# TASK DETAILS
Return a copy of each line in the listing that includes the word "link".

# DATA FOR THIS EXERCISE

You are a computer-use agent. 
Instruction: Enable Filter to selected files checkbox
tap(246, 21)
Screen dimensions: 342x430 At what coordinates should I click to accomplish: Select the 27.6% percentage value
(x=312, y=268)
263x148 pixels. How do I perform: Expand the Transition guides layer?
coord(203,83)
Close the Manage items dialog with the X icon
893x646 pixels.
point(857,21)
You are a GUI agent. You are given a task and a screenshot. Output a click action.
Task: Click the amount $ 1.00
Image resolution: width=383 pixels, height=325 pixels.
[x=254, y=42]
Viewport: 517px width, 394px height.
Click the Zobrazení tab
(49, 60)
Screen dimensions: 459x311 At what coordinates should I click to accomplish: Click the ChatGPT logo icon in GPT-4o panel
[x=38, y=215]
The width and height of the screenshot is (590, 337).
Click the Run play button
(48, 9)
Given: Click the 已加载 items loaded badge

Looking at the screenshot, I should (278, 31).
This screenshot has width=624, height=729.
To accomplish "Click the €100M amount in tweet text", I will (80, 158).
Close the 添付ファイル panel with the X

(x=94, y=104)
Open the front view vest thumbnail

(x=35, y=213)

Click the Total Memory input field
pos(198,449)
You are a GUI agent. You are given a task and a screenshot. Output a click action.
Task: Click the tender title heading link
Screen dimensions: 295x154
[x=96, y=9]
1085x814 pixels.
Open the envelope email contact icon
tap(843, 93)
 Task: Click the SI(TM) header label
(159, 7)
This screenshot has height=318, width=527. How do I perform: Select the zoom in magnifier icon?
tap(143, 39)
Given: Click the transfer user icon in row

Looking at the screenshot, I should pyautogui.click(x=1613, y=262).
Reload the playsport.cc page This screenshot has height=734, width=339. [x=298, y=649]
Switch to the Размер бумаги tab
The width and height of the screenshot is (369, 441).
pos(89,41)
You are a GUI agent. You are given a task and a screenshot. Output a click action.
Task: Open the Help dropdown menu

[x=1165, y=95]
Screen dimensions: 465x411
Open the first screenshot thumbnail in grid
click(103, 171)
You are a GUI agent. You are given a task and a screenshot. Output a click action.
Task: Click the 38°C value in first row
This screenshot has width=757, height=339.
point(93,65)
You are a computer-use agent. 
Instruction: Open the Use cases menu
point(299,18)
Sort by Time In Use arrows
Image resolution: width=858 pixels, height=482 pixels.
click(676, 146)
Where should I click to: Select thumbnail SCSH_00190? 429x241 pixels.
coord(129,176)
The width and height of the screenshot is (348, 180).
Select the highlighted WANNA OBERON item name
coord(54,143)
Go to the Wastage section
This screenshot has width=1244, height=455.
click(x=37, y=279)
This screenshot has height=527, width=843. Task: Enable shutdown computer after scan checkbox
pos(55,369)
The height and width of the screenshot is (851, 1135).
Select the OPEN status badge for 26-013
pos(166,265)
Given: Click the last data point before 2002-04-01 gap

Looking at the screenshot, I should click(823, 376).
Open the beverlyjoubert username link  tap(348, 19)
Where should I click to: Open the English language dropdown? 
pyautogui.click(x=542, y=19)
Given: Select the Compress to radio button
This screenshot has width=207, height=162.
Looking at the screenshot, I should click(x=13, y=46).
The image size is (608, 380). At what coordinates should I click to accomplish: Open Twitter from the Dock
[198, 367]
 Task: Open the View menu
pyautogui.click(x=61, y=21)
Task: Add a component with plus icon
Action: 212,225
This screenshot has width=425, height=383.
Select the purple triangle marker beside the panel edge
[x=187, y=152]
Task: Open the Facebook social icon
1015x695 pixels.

# RESULT
Task: Click the tender title heading link
Open the beverlyjoubert username link  tap(348, 19)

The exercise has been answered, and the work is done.